* [Task brief]:
Down to the last line, repeat the entries exactly.

* [Data provided]:
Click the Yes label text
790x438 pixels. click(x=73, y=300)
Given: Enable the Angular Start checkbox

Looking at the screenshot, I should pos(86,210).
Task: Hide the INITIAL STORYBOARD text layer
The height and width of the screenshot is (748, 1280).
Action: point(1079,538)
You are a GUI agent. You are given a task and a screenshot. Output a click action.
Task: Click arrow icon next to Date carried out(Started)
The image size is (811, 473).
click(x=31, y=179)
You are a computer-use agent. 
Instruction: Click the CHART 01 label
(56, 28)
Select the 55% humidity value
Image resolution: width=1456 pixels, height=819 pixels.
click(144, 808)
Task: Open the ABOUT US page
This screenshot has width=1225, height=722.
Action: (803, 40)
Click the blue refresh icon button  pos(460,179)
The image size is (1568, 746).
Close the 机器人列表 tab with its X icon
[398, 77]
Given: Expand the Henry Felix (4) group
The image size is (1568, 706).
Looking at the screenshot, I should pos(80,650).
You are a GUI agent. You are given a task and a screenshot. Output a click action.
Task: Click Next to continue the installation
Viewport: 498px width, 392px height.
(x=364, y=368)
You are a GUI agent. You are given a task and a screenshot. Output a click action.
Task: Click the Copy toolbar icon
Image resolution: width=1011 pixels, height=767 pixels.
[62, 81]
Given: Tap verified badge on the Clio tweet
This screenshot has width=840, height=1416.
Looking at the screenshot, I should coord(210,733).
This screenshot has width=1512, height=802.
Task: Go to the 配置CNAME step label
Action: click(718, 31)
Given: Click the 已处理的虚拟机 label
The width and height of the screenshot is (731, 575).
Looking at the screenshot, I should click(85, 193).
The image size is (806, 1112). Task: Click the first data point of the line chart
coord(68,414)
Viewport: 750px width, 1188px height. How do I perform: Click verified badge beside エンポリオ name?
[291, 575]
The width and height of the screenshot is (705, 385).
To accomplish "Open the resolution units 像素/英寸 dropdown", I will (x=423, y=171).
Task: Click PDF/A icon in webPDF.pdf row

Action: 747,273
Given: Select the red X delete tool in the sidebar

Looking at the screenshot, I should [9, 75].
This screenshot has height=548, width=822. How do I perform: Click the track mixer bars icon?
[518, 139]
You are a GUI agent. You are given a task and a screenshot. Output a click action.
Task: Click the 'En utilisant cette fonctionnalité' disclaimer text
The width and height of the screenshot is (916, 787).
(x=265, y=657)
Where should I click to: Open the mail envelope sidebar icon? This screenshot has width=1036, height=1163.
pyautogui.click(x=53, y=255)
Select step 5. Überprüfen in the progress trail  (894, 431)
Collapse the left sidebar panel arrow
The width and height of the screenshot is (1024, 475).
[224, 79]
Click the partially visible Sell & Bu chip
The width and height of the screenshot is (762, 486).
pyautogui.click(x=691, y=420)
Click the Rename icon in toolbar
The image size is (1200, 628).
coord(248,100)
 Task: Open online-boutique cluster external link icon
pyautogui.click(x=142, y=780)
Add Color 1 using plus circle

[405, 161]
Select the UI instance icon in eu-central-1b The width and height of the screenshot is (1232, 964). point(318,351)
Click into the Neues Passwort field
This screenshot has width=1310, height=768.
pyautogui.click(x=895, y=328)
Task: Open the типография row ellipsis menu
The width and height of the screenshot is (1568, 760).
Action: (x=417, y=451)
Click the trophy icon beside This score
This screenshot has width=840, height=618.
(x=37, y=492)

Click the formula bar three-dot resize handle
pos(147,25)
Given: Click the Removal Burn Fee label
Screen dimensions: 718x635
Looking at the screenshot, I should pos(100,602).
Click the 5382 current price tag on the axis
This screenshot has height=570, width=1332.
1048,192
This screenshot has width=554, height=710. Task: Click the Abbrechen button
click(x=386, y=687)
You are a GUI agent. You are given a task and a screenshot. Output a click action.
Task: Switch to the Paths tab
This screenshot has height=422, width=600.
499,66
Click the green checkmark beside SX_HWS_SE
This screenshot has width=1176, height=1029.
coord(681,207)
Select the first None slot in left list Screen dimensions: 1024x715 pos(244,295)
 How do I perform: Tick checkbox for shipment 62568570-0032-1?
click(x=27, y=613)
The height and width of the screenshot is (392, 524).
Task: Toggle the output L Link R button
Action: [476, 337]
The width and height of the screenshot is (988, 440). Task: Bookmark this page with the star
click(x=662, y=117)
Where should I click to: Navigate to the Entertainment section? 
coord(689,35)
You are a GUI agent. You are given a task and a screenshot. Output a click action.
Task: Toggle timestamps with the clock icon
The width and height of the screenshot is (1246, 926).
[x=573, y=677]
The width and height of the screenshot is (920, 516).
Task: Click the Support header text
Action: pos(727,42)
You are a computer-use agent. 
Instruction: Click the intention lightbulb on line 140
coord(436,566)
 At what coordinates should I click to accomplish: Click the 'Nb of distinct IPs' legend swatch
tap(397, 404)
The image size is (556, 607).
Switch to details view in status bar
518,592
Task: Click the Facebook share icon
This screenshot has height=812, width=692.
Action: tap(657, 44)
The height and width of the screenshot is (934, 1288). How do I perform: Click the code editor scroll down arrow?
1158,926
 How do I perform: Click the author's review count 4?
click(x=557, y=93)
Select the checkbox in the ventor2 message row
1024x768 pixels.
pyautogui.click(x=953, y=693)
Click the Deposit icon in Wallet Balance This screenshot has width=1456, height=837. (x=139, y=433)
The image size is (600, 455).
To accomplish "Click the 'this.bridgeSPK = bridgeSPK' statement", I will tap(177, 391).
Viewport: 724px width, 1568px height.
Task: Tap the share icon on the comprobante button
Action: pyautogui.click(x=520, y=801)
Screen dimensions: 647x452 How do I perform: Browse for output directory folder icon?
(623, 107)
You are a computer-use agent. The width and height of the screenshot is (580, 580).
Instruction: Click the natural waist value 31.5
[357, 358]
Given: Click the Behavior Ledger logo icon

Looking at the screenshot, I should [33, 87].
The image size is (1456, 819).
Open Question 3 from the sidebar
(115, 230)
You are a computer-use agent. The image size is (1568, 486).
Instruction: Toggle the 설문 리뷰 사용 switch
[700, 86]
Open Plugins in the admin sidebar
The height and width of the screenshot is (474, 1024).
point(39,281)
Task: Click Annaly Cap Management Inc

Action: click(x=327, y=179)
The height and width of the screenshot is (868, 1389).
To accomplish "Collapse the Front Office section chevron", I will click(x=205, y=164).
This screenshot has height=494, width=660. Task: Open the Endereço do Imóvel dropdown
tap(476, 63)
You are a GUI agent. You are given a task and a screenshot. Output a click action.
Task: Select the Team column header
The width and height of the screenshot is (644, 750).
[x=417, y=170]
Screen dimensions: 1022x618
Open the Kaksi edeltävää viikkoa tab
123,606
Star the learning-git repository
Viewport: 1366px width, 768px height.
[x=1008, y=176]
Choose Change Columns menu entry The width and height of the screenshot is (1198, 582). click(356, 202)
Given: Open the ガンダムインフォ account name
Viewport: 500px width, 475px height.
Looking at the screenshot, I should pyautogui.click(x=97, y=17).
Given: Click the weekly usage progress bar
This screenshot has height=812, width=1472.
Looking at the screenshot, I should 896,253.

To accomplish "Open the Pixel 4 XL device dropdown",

* [Answer to this problem]:
Click the Yes label text
790x438 pixels. click(x=73, y=300)
Given: Enable the Angular Start checkbox

Looking at the screenshot, I should pos(86,210).
Task: Hide the INITIAL STORYBOARD text layer
The height and width of the screenshot is (748, 1280).
Action: point(1079,538)
You are a GUI agent. You are given a task and a screenshot. Output a click action.
Task: Click arrow icon next to Date carried out(Started)
The image size is (811, 473).
click(x=31, y=179)
You are a computer-use agent. 
Instruction: Click the CHART 01 label
(56, 28)
Select the 55% humidity value
Image resolution: width=1456 pixels, height=819 pixels.
click(144, 808)
Task: Open the ABOUT US page
This screenshot has width=1225, height=722.
Action: (803, 40)
Click the blue refresh icon button  pos(460,179)
The image size is (1568, 746).
Close the 机器人列表 tab with its X icon
[398, 77]
Given: Expand the Henry Felix (4) group
The image size is (1568, 706).
Looking at the screenshot, I should pos(80,650).
You are a GUI agent. You are given a task and a screenshot. Output a click action.
Task: Click Next to continue the installation
Viewport: 498px width, 392px height.
(x=364, y=368)
You are a GUI agent. You are given a task and a screenshot. Output a click action.
Task: Click the Copy toolbar icon
Image resolution: width=1011 pixels, height=767 pixels.
[62, 81]
Given: Tap verified badge on the Clio tweet
This screenshot has width=840, height=1416.
Looking at the screenshot, I should coord(210,733).
This screenshot has width=1512, height=802.
Task: Go to the 配置CNAME step label
Action: click(718, 31)
Given: Click the 已处理的虚拟机 label
The width and height of the screenshot is (731, 575).
Looking at the screenshot, I should click(85, 193).
The image size is (806, 1112). Task: Click the first data point of the line chart
coord(68,414)
Viewport: 750px width, 1188px height. How do I perform: Click verified badge beside エンポリオ name?
[291, 575]
The width and height of the screenshot is (705, 385).
To accomplish "Open the resolution units 像素/英寸 dropdown", I will (x=423, y=171).
Task: Click PDF/A icon in webPDF.pdf row

Action: 747,273
Given: Select the red X delete tool in the sidebar

Looking at the screenshot, I should [9, 75].
This screenshot has height=548, width=822. How do I perform: Click the track mixer bars icon?
[518, 139]
You are a GUI agent. You are given a task and a screenshot. Output a click action.
Task: Click the 'En utilisant cette fonctionnalité' disclaimer text
The width and height of the screenshot is (916, 787).
(x=265, y=657)
Where should I click to: Open the mail envelope sidebar icon? This screenshot has width=1036, height=1163.
pyautogui.click(x=53, y=255)
Select step 5. Überprüfen in the progress trail  (894, 431)
Collapse the left sidebar panel arrow
The width and height of the screenshot is (1024, 475).
[224, 79]
Click the partially visible Sell & Bu chip
The width and height of the screenshot is (762, 486).
pyautogui.click(x=691, y=420)
Click the Rename icon in toolbar
The image size is (1200, 628).
coord(248,100)
 Task: Open online-boutique cluster external link icon
pyautogui.click(x=142, y=780)
Add Color 1 using plus circle

[405, 161]
Select the UI instance icon in eu-central-1b The width and height of the screenshot is (1232, 964). point(318,351)
Click into the Neues Passwort field
This screenshot has width=1310, height=768.
pyautogui.click(x=895, y=328)
Task: Open the типография row ellipsis menu
The width and height of the screenshot is (1568, 760).
Action: (x=417, y=451)
Click the trophy icon beside This score
This screenshot has width=840, height=618.
(x=37, y=492)

Click the formula bar three-dot resize handle
pos(147,25)
Given: Click the Removal Burn Fee label
Screen dimensions: 718x635
Looking at the screenshot, I should pos(100,602).
Click the 5382 current price tag on the axis
This screenshot has height=570, width=1332.
1048,192
This screenshot has width=554, height=710. Task: Click the Abbrechen button
click(x=386, y=687)
You are a GUI agent. You are given a task and a screenshot. Output a click action.
Task: Switch to the Paths tab
This screenshot has height=422, width=600.
499,66
Click the green checkmark beside SX_HWS_SE
This screenshot has width=1176, height=1029.
coord(681,207)
Select the first None slot in left list Screen dimensions: 1024x715 pos(244,295)
 How do I perform: Tick checkbox for shipment 62568570-0032-1?
click(x=27, y=613)
The height and width of the screenshot is (392, 524).
Task: Toggle the output L Link R button
Action: [476, 337]
The width and height of the screenshot is (988, 440). Task: Bookmark this page with the star
click(x=662, y=117)
Where should I click to: Navigate to the Entertainment section? 
coord(689,35)
You are a GUI agent. You are given a task and a screenshot. Output a click action.
Task: Toggle timestamps with the clock icon
The width and height of the screenshot is (1246, 926).
[x=573, y=677]
The width and height of the screenshot is (920, 516).
Task: Click the Support header text
Action: pos(727,42)
You are a computer-use agent. 
Instruction: Click the intention lightbulb on line 140
coord(436,566)
 At what coordinates should I click to accomplish: Click the 'Nb of distinct IPs' legend swatch
tap(397, 404)
The image size is (556, 607).
Switch to details view in status bar
518,592
Task: Click the Facebook share icon
This screenshot has height=812, width=692.
Action: tap(657, 44)
The height and width of the screenshot is (934, 1288). How do I perform: Click the code editor scroll down arrow?
1158,926
 How do I perform: Click the author's review count 4?
click(x=557, y=93)
Select the checkbox in the ventor2 message row
1024x768 pixels.
pyautogui.click(x=953, y=693)
Click the Deposit icon in Wallet Balance This screenshot has width=1456, height=837. (x=139, y=433)
The image size is (600, 455).
To accomplish "Click the 'this.bridgeSPK = bridgeSPK' statement", I will tap(177, 391).
Viewport: 724px width, 1568px height.
Task: Tap the share icon on the comprobante button
Action: pyautogui.click(x=520, y=801)
Screen dimensions: 647x452 How do I perform: Browse for output directory folder icon?
(623, 107)
You are a computer-use agent. The width and height of the screenshot is (580, 580).
Instruction: Click the natural waist value 31.5
[357, 358]
Given: Click the Behavior Ledger logo icon

Looking at the screenshot, I should [33, 87].
The image size is (1456, 819).
Open Question 3 from the sidebar
(115, 230)
You are a computer-use agent. The image size is (1568, 486).
Instruction: Toggle the 설문 리뷰 사용 switch
[700, 86]
Open Plugins in the admin sidebar
The height and width of the screenshot is (474, 1024).
point(39,281)
Task: Click Annaly Cap Management Inc

Action: click(x=327, y=179)
The height and width of the screenshot is (868, 1389).
To accomplish "Collapse the Front Office section chevron", I will click(x=205, y=164).
This screenshot has height=494, width=660. Task: Open the Endereço do Imóvel dropdown
tap(476, 63)
You are a GUI agent. You are given a task and a screenshot. Output a click action.
Task: Select the Team column header
The width and height of the screenshot is (644, 750).
[x=417, y=170]
Screen dimensions: 1022x618
Open the Kaksi edeltävää viikkoa tab
123,606
Star the learning-git repository
Viewport: 1366px width, 768px height.
[x=1008, y=176]
Choose Change Columns menu entry The width and height of the screenshot is (1198, 582). click(356, 202)
Given: Open the ガンダムインフォ account name
Viewport: 500px width, 475px height.
Looking at the screenshot, I should pyautogui.click(x=97, y=17).
Given: Click the weekly usage progress bar
This screenshot has height=812, width=1472.
Looking at the screenshot, I should 896,253.

To accomplish "Open the Pixel 4 XL device dropdown",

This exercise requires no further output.